9. At this stage, in the facts and circumstances of the present case, even if it is assumed for the sake of argument that the question of jurisdiction of Civil Court was considered, even then it can safely be concluded that observations of the learned first Appellate Court are correct and well founded in law. It is not necessary for the Court concerned to return the plaint where on merits it comes to the conclusion that the suit was not maintainable because of bar created in law itself. In the present case, admittedly the party has already exhausted his remedy available to it under the Punjab Land Revenue Act and in that situation return of plaint in any case would be inconsequential and would be an order in futility. No plaint could be presented before the revenue authorities in any case. While considering the somewhat similar question, this Court in R.S.A. 2555 of 1997, Punjab Wakf Board v. Abdul Latif and Ors., decided on 29.3.1998, held as under:-

"Therefore, the question directly falling for determination before the Court was whether the property is owned or is vested in Panchayat under the provisions of the said Act. Once that question arises for consideration, the jurisdiction of the Civil Court is completely barred. The learned Courts below have relied upon the judgments of this Court for coming to that conclusion'. This view apparently is in consonance with the settled principles governing the subject.

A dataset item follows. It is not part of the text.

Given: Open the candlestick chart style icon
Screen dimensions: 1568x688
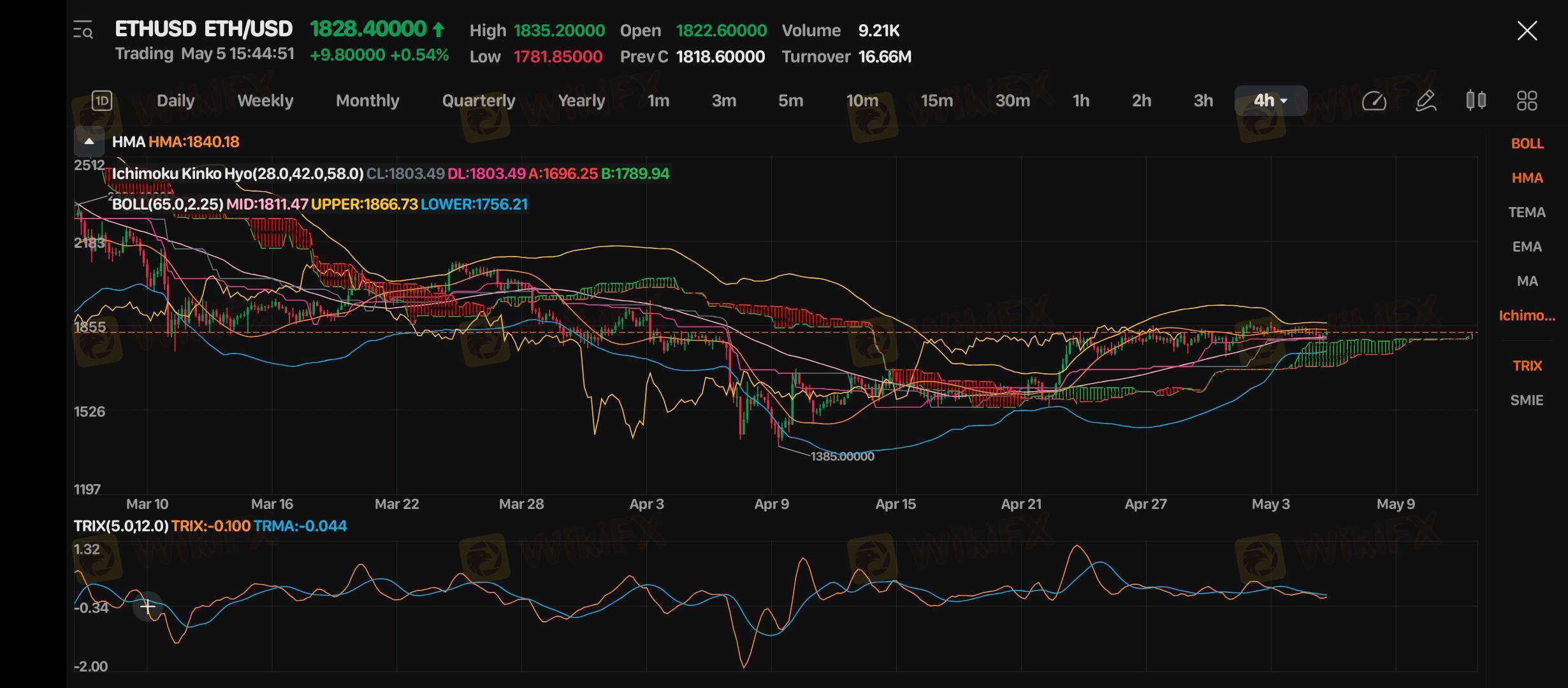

Once the court had come to a conclusion that the suit was not maintainable for inherent lack of jurisdiction of the Civil Court, in view of the provision of Section 13 of the Act then order to return the plaint for presentation before the revenue authorities would not be an appropriate exercise of jurisdiction. It would also not be the logical result of the above discussion. The learned courts below had arrived concurrently at a final view of the matter that the Civil Courts had no jurisdiction. This conclusion of the Courts below is well reasoned one. In that event the only proper course of action for the Court below was to reject the plaint and not to direct its return under the provisions of Order 7 Rule 10 of the Code of Civil Procedure. In the case of 'As Overseas Private Limited v. Shri Ishar Chinta Haran Shiv Thakur reported as 1994(3) Civil Law Journal 530, a Division Bench of the Calcutta High Court held that the jurisdiction of the Civil Court being, barred the proper course was to reject the plaint. It needs to be noticed in the present case that the learned trial Court upon appreciation of oral and documentary evidence and report of the Local Commissioner decided issue No. 1 as well against the plaintiff, thus apparently concluding that the land in question was not in the ownership and possession of the plaintiff."

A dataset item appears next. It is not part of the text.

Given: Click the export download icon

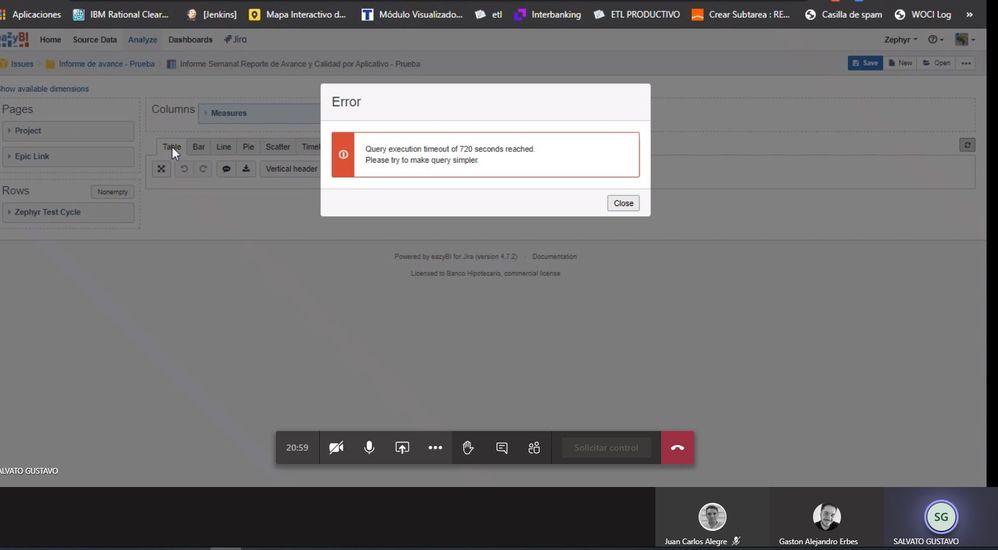Looking at the screenshot, I should point(246,169).
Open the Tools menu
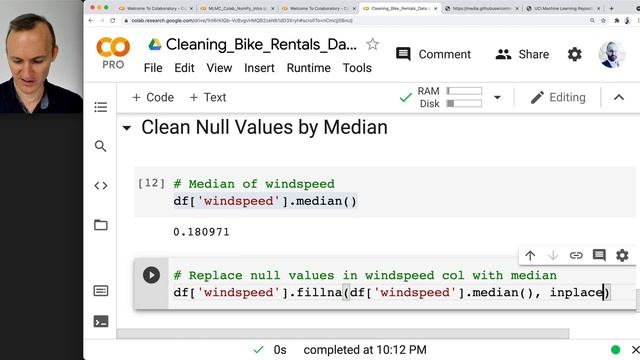 (357, 68)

10. I have already noticed that both the Courts below have come to concurrent finding of fact based upon proper appreciation of documentary evidence that the partition had actually been effected between the parties and impugned orders have been passed in accordance with law. Nothing could be brought to the notice of the Court by the learned counsel for the appellant which would justify interference in the concurrent findings of fact, by this Court in the regular second appeal. Merely because it may be possible to take another view on the same facts, is no ground for interference. The scope of interference by the High Court in RSA in concurrent findings of fact is very limited one and is controlled by various limitations spelt out by the Hon'ble Supreme Court in various judgments. In this regard, reference can be made to the case of Ramanunja Naidu v. Kanniah Naidu and Anr., J.T. 1996(3) S.C. 164.

11. In view of detailed discussion above, I find no merit in this appeal and the same is dismissed. However, there shall be no order as to costs.